In Reef Angel's forum someone has written the circuits need to be galvanic isolated because you have different levels for GND, is it true? Can't I just connect the output of the gain OPAMP to an analog in pin of arduino with?

You may notice the circuits attached are opto-isolated from the main I2C bus (the USB connector). I want to connect the circuit directly to an analog input pin of the Arduino. Is it possible?

 

[Mosaic]

This might help.
**broken link removed**

 

[Jorge Ramalho]

Thank you Mosaic!

Actually I figured out the ORP circuit is just like the pH circuit, but with less gain. I've seen basically two kinds of implementation: the most common using 2 opamps in inverting configuration and the other with only one opamp in non-inverting configuration. I didn't get the actual diference between both, but I will use the most common one: the 2 inverting input configuration.

The main problem now is the salinity. I know the sensors can measure the electrical conductivity of water (EC) and the is a math formula to convert to salinity, but almost all circuits I've found runs at 9 or 12 volts, and as I'm working with arduino, I didn't want to use optocouplers and stuff like that, since I must work with +5v.

Any clue?

 

[Mosaic]

I built one using a PIC with a 7555 AC frequency feed, kinda like a VCO. The PIC counts the freq. via its T0CK input and I calibrate using known solutions. The PIC then interpolates the cal.

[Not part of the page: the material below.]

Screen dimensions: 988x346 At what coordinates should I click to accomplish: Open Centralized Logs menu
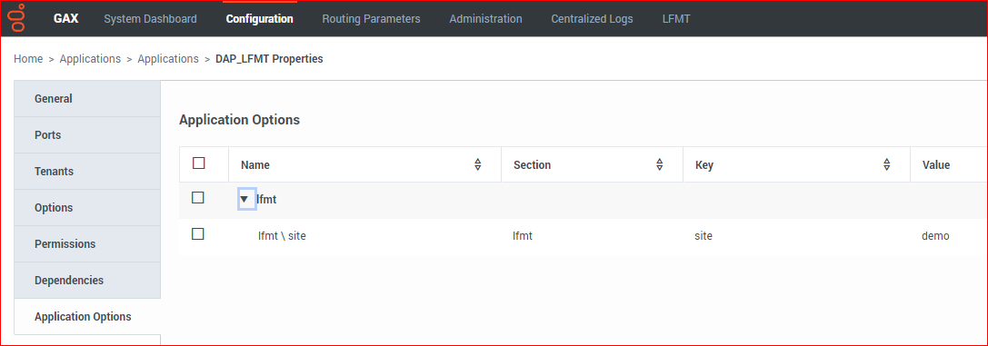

Sorry no sketches...all assembly.
Here is the EC VCO circuit.

 

[Jorge Ramalho]

Hum.. Pretty interesting. So, you don't measure the voltage (conductivity) directly: you analyze the different PWM frequencies. Very interesting! But what about the probes? Other circuits work with a simetrical wave signal (sine or square) driven at +9/-9 or +12/-12v. As some text I've read, it makes the salt ions to "remain at their places", since, they will move just a bit following the electrical current and there will not be any ions accumulation on the probes.

 

[Mosaic]

The pulses delivered by the probe happens to be AC due to the capacitive relaxation oscillator of the 555. The conductance determines the freq. of the oscillation. Thus there isn't any net galvanic voltage. The probes don't degrade or develop crud.

 

[Jorge Ramalho]

Hum.. very nice! Do you have the PIC code you used?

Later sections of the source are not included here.